**What to do**
1) According to the thread on PE section sizes, is each statement below true? Answer (a), (b) and (c) with yes or no, and quote the deciding words from the thread for each.
(a) The ElfConvert tool sets VirtualSize and SizeOfRawData to the SectionAlignment in every case.
(b) BaseTools can tell which files should be XIP and which should not.
(c) In AUDK, XIP was tied to reloc stripping.
2) Could you reproduce the passage of the thread on PE section sizes from "Yes, very concerning." to "people astray. :)"?
3) In the thread on PE section sizes, why was the writer who concluded that v2 uses VirtualSize initially led astray?

On 14. Mar 2024, at 15:45, Oliver Smith-Denny <osde@linux.microsoft.com> wrote:

This does not appear to be the case with MSVC built binaries. I am
seeing that VirtualSize is the size of the data-initialized part of the
section.

What? :( So you are saying modern MSVC generates PEs that either have non-contiguous sections, or they have sections that contain zero-initialized portions explicitly? Both variants sound badly borked and should be investigated, even if only for resource constraints.

Just thinking about it, is there any chance you set ALIGN = FILEALIGN? Because then this will be invoked and your file will be converted to XIP: https://github.com/tianocore/edk2/blob/5572b43c6767f7cc46b074ae1fc288f6eccdc65d/BaseTools/Source/C/GenFw/GenFw.c#L612

BaseTools has no concept of what should be a XIP and what should not, so if a file somewhat qualifies, it will just always emit a XIP: https://github.com/tianocore/edk2/blob/5572b43c6767f7cc46b074ae1fc288f6eccdc65d/BaseTools/Source/C/GenFw/GenFw.c#L2150

In AUDK I addressed this by tying XIP to reloc stripping, but that is more of a convenient heuristic: https://github.com/acidanthera/audk/blob/13f99fa7cbde0829ba98e1e4f2a03891a0791ac6/BaseTools/Source/Python/GenFds/EfiSection.py#L293

Whereas on our ElfConverted binaries, what you say is true. The
difference concerns me.

Yes, very concerning. Would you mind sharing dumps (section table, etc.) and/or binaries (unless you indeed hit what I outlined above)? I recall MSVC to rather be more aggressive with space-savings, whereas ElfConvert would include section-alignment padding within the file (but not zero-init data).

Agreed. I have done further research and v2 uses VirtualSize. I was
initially led astray here because the ElfConvert tool sets VirtualSize
and SizeOfRawData to the SectionAlignment universally:

https://github.com/tianocore/edk2/blob/5572b43c6767f7cc46b074ae1fc288f6eccdc65d/BaseTools/Source/C/GenFw/ElfConvert.c#L134-L136

Yes… plenty of more things in the tool to lead people astray. :)

**Data provided**

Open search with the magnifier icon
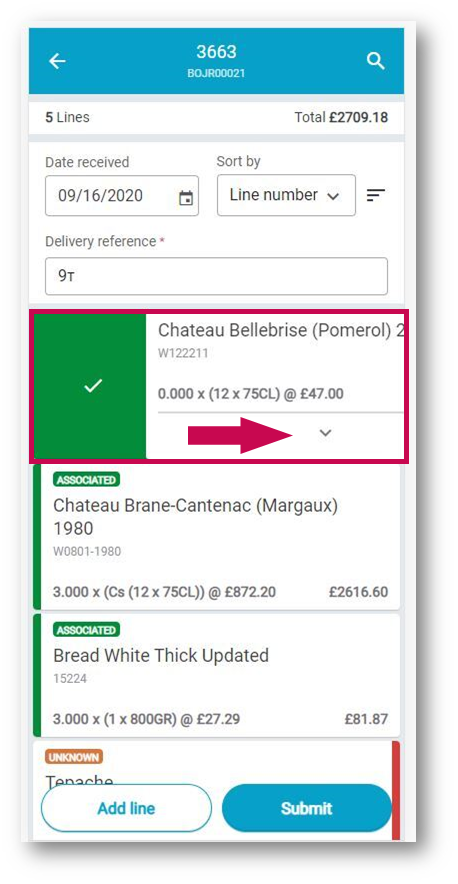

**Worked answers**
1)
(a) Yes: "the ElfConvert tool sets VirtualSize and SizeOfRawData to the SectionAlignment universally"
(b) No: "BaseTools has no concept of what should be a XIP and what should not"
(c) Yes: "In AUDK I addressed this by tying XIP to reloc stripping"

2)
Yes, very concerning. Would you mind sharing dumps (section table, etc.) and/or binaries (unless you indeed hit what I outlined above)? I recall MSVC to rather be more aggressive with space-savings, whereas ElfConvert would include section-alignment padding within the file (but not zero-init data).

Agreed. I have done further research and v2 uses VirtualSize. I was
initially led astray here because the ElfConvert tool sets VirtualSize
and SizeOfRawData to the SectionAlignment universally:

https://github.com/tianocore/edk2/blob/5572b43c6767f7cc46b074ae1fc288f6eccdc65d/BaseTools/Source/C/GenFw/ElfConvert.c#L134-L136

Yes… plenty of more things in the tool to lead people astray. :)

3) The ElfConvert tool sets both VirtualSize and SizeOfRawData to the SectionAlignment universally.